Reading text:
╭──
When I recently learned about UBC’s new Master of Education in Indigenous Education I was delighted, as it brought back fond memories from 38 years ago (1984) when First Nations students were provided their first opportunity to pursue a Master of Education with First Nations content.

As it happened, NITEP graduate, Sharon Mack, who was teaching at the time, told me there was a need for advanced education so First Nations educators could take advantage of opportunities to become school principals.

The then Department of Educational Administration was approached and the director was in favour modifying a current program. This saw a couple of existing courses modified to be culturally responsive and taken with the remainder of the regular program, along with a new foundation course. Back then, the only programs that had a cultural component were the Native Law Program and the Native Indian Teacher Education Program (NITEP).

One of the modified courses was Administering a Band School, which was based on the existing Administering a Public School course. Curriculum preparation saw myself and two professors traveling to various Band schools to identify materials for the new course.

The other modified course was an Independent Study, which was designed as a field placement. This saw teachers who were teaching in a Band school being assigned to an urban school and vice versa, those who were in public schools were assigned to a Band school.

The program also included a special research methods seminar as a foundation course, which I taught. It covered the history of Indigenous education, the prevailing philosophies and cultural antecedents of Indigenous education in Canada.
╰──
Directive 1: Put the lines of the listing, from the line with "Open the Gráfico chart tool" to the line with "click(x=155, y=51)", into a JSON list of strings with one string per line, leaving out blank lines.

Data shown:
╭──
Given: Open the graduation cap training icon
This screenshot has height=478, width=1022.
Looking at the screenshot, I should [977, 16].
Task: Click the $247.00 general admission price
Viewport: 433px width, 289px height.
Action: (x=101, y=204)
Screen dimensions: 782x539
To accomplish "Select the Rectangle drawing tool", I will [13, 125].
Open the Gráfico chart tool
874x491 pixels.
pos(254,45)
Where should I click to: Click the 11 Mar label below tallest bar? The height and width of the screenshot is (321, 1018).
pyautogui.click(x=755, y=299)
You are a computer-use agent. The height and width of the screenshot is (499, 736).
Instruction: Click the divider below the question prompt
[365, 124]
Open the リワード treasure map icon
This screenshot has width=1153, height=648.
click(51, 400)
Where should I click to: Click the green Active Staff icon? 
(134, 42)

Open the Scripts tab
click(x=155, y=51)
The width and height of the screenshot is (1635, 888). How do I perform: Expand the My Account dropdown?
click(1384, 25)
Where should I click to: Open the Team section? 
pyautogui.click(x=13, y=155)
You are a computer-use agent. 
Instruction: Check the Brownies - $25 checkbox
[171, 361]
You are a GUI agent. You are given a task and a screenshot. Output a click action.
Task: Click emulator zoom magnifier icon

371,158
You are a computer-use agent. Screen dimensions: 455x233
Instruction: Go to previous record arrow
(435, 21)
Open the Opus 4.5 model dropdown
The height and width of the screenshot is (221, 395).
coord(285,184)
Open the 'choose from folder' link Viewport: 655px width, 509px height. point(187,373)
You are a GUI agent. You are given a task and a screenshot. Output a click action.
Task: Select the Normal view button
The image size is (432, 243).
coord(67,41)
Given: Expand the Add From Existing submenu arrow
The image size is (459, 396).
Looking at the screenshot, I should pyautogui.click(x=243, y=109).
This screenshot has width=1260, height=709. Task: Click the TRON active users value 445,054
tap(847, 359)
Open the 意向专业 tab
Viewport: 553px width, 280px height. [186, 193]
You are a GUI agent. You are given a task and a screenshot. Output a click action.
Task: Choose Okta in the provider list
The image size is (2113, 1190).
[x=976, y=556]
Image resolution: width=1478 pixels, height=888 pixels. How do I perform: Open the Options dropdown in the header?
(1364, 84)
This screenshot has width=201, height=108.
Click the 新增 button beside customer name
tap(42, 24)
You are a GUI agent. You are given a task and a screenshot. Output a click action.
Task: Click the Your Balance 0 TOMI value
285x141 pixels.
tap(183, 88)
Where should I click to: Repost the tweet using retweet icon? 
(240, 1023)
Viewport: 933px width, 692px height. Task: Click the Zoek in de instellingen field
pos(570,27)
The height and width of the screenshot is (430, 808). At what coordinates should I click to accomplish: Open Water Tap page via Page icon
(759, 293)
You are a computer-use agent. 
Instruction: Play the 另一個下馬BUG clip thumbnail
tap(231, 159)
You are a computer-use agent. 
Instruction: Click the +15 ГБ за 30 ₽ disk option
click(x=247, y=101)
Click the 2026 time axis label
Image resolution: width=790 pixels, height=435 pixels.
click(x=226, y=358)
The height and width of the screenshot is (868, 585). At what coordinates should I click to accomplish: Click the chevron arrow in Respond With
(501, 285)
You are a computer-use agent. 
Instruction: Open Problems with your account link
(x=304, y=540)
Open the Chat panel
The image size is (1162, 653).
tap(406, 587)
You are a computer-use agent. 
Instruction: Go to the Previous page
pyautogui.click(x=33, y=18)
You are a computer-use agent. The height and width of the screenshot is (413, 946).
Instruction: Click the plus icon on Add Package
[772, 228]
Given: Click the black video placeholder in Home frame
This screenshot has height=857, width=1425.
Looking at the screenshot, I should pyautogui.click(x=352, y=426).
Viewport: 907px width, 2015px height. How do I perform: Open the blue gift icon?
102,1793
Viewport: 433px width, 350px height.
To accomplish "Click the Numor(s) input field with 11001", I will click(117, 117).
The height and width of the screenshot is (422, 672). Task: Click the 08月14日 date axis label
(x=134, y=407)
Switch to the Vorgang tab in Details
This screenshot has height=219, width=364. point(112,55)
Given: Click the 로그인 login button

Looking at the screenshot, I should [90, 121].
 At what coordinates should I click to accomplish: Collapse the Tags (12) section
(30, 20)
╰──
Directive 2: Transcribe the passage in the text about the UBC master's program from "One of the modified" to "education in Canada.".

Correct output 1:
[
  "Open the Gráfico chart tool",
  "874x491 pixels.",
  "pos(254,45)",
  "Where should I click to: Click the 11 Mar label below tallest bar? The height and width of the screenshot is (321, 1018).",
  "pyautogui.click(x=755, y=299)",
  "You are a computer-use agent. The height and width of the screenshot is (499, 736).",
  "Instruction: Click the divider below the question prompt",
  "[365, 124]",
  "Open the リワード treasure map icon",
  "This screenshot has width=1153, height=648.",
  "click(51, 400)",
  "Where should I click to: Click the green Active Staff icon? ",
  "(134, 42)",
  "Open the Scripts tab",
  "click(x=155, y=51)"
]

Correct output 2:
One of the modified courses was Administering a Band School, which was based on the existing Administering a Public School course. Curriculum preparation saw myself and two professors traveling to various Band schools to identify materials for the new course.

The other modified course was an Independent Study, which was designed as a field placement. This saw teachers who were teaching in a Band school being assigned to an urban school and vice versa, those who were in public schools were assigned to a Band school.

The program also included a special research methods seminar as a foundation course, which I taught. It covered the history of Indigenous education, the prevailing philosophies and cultural antecedents of Indigenous education in Canada.